### Document section
****************************************

We are the people, who are you?

Hidden away in Jan Werner Mueller’s book on populism is a gem of a quote from Recep Erdogan ‘We are the people, who are you?’ It is a powerful, defiant statement from a politician who has become the embodiment of Turkey – first by seducing its people with progress, growth and national achievement, and more recently by capturing the state – breaking and denuding its institutions, and as a result of his actions and values, annihilating its economy (inflation has pushed close to 100%).

Erdogan will become a central figure in the news in coming weeks. While there are no major elections in G7 countries this year, the Turkish presidential election (first round is on the 14th May) is important internationally for a range of reasons.

It is a decisive pivot point for Turkey, which is clinging to democracy and to the notion of a stable economic structure. A victory for Erdogan will quench that democracy and arguably cause those who still have hope for its economy to throw in the towel. It might dim forever the example of Kemal Ataturk that Turkey should strive to be secular, democratic and lean Westwards.

More broadly, Erdogan is a test case in the ‘autocratic-recession’ thesis – populists like Bolsonaro, Boris and Donald Trump have been derailed, and a change of guard in Turkey would mean that one of the longest standing populists has been rejected, and that Turkey’s democracy might again breathe.

Geopolitically the election is highly significant. There was a time when Turkey was admired as a role model and force for stability in the middle east (notably so in the aftermath of the Arab Spring) and its foreign policy maxim was ‘no trouble with neighbours’. As we have noted in this previous missive, Turkey is enmeshed in conflict at every point of the compass – stuck in the Azerbaijan-Armenia conflict, active in Libya and Syria, at odds with Israel, the most obstreperous member of the NATO alliance and a ‘frenemy of Russia. Simply put there is a lot at stake.

Standing against Erdogan is the veteran politician Kemal Kilicdaroglu – who has been leader of the Republican People’s Party since 2010. He is an economist and civil servant by background and generally regarded as mild-mannered though in recent weeks he has led demonstrations outside the offices of ministers. This is partly because the ante has been upped by the political consequences of the earthquakes which led to 50,000 deaths.

****************************************

### Data extract
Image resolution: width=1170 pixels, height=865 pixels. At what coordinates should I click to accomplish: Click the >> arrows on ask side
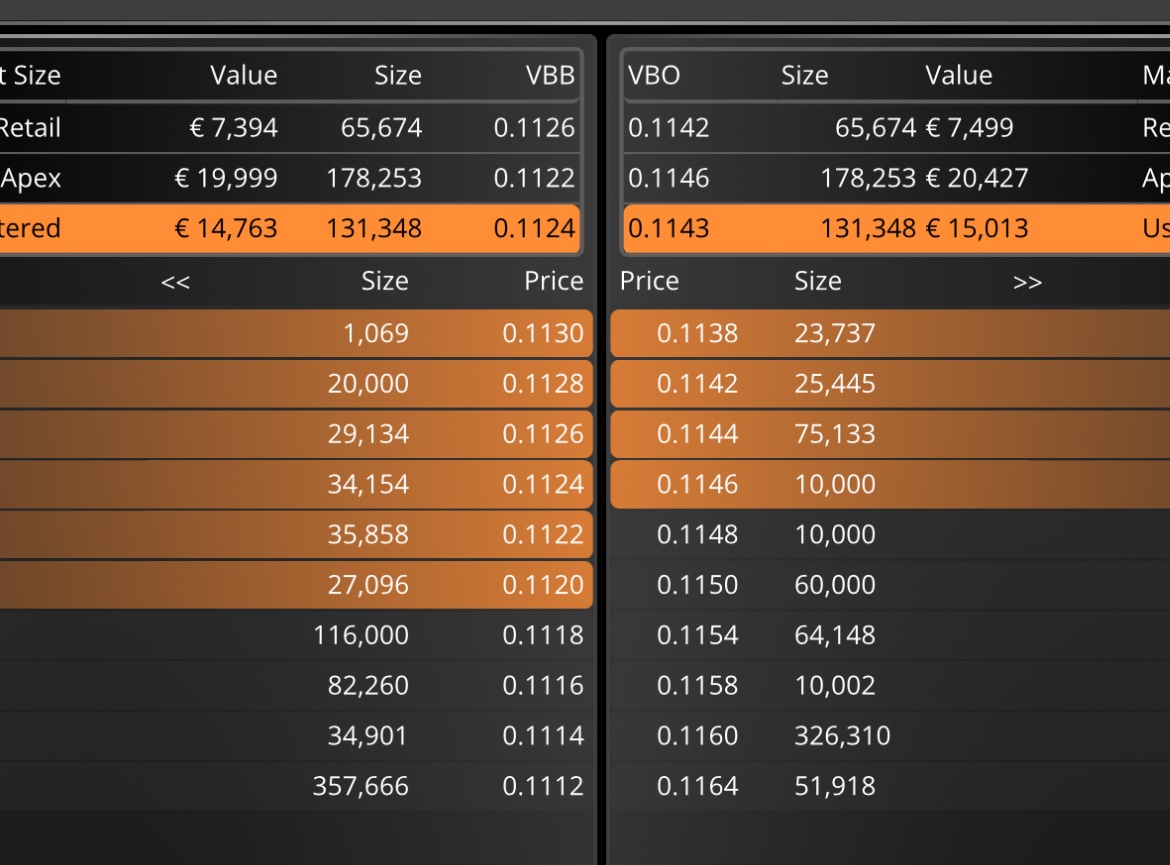click(x=1027, y=282)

****************************************

### Task statement
According to the essay on Turkey's presidential election, since what year has Kemal Kilicdaroglu led the Republican People's Party? Rely only on the essay on Turkey's presidential election here.

### Output
Since 2010.